**Exercise passage:**
- Opening Delimiter -

ChatGPT is biased against resumes with credentials that imply a disability — but it can improve

This post was originally published on this site

While seeking research internships last year, University of Washington graduate student Kate Glazko noticed recruiters posting online that they’d used OpenAI’s ChatGPT and other artificial intelligence tools to summarize resumes and rank candidates. Automated screening has been commonplace in hiring for decades. Yet Glazko, a doctoral student in the UW’s Paul G. Allen School of Computer Science & Engineering, studies how generative AI can replicate and amplify real-world biases — such as those against disabled people. How might such a system, she wondered, rank resumes that implied someone had a disability?

In a new study, UW researchers found that ChatGPT consistently ranked resumes with disability-related honors and credentials — such as the “Tom Wilson Disability Leadership Award” — lower than the same resumes without those honors and credentials. When asked to explain the rankings, the system spat out biased perceptions of disabled people. For instance, it claimed a resume with an autism leadership award had “less emphasis on leadership roles” — implying the stereotype that autistic people aren’t good leaders.

But when researchers customized the tool with written instructions directing it not to be ableist, the tool reduced this bias for all but one of the disabilities tested. Five of the six implied disabilities — deafness, blindness, cerebral palsy, autism and the general term “disability” — improved, but only three ranked higher than resumes that didn’t mention disability.

- Closing Delimiter -

**What you will do:**
#1 Answer these from the article above on ChatGPT's bias against disability-related resumes:
(a) In which school at the University of Washington is Kate Glazko a doctoral student?
(b) Which award does the article give as an example of a disability-related honor?
(c) Of the six implied disabilities tested, how many improved once the tool was told not to be ableist?
#2 List every implied disability that the resume-bias article says improved after researchers customized ChatGPT with instructions not to be ableist.
#3 Carry on the article about ChatGPT ranking disability-related resumes, starting right after its final sentence.

**Data:**

- Opening Delimiter -

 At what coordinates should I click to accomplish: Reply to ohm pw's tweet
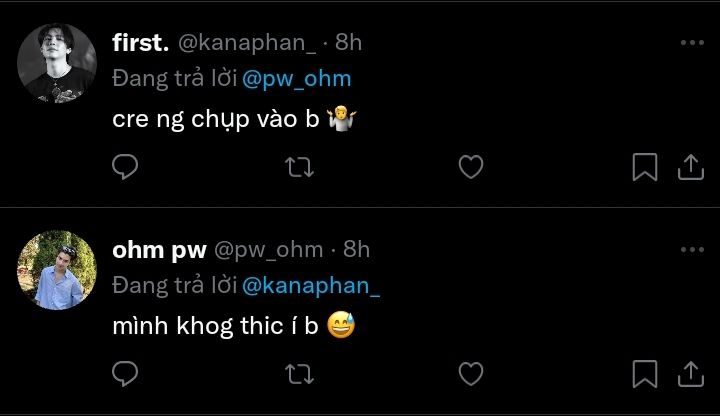[125, 373]
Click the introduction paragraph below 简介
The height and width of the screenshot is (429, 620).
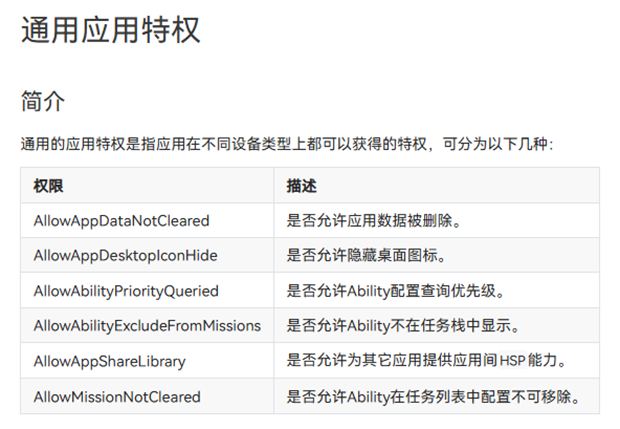click(x=287, y=145)
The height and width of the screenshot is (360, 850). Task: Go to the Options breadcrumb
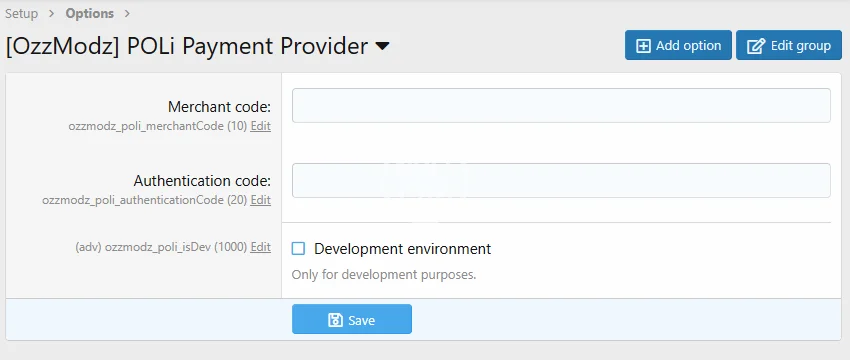[x=89, y=14]
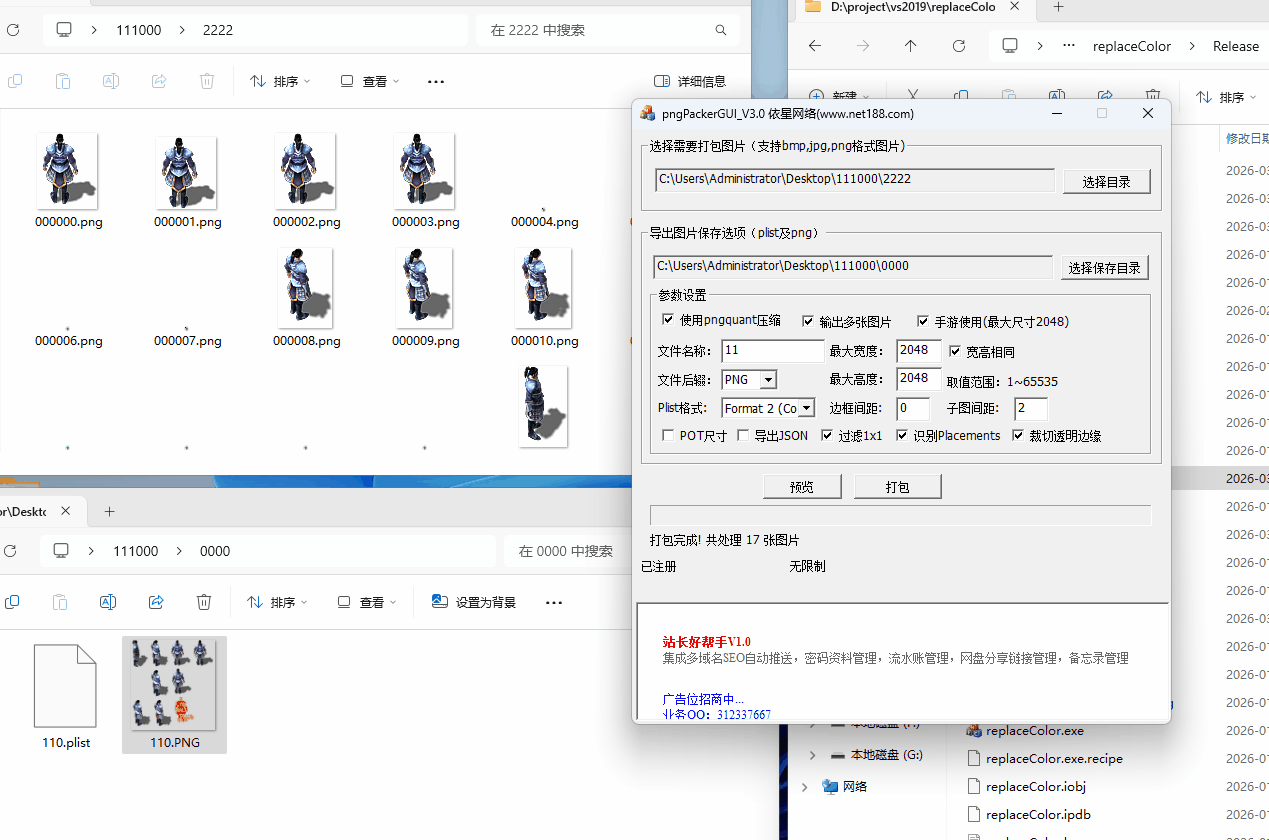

- Closing Delimiter -

**Responses for each task:**
#1
(a) The Paul G. Allen School of Computer Science & Engineering.
(b) The "Tom Wilson Disability Leadership Award".
(c) Five.

#2
- deafness
- blindness
- cerebral palsy
- autism
- the general term "disability"

#3
The team presented its findings June 5 at the 2024 ACM Conference on Fairness, Accountability, and Transparency in Rio de Janeiro.

“Ranking resumes with AI is starting to proliferate, yet there’s not much research behind whether it’s safe and effective,” said Glazko, the study’s lead author. “For a disabled job seeker, there’s always this question when you submit a resume of whether you should include disability credentials. I think disabled people consider that even when humans are the reviewers.”

Researchers used one of the study’s authors’ publicly available curriculum vitae (CV), which ran about 10 pages. The team then created six enhanced CVs, each implying a different disability by including four disability-related credentials: a scholarship; an award; a diversity, equity and inclusion (DEI) panel seat; and membership in a student organization.

Researchers then used ChatGPT’s GPT-4 model to rank these enhanced CVs against the original version for a real “student researcher” job listing at a large, U.S.-based software company. They ran each comparison 10 times; in 60 trials, the system ranked the enhanced CVs, which were identical except for the implied disability, first only one quarter of the time.

“In a fair world, the enhanced resume should be ranked first every time,” said senior author Jennifer Mankoff, a UW professor in the Allen School. “I can’t think of a job where somebody who’s been recognized for their leadership skills, for example, shouldn’t be ranked ahead of someone with the same background who hasn’t.”

When researchers asked GPT-4 to explain the rankings, its responses exhibited explicit and implicit ableism. For instance, it noted that a candidate with depression had “additional focus on DEI and personal challenges,” which “detract from the core technical and research-oriented aspects of the role.”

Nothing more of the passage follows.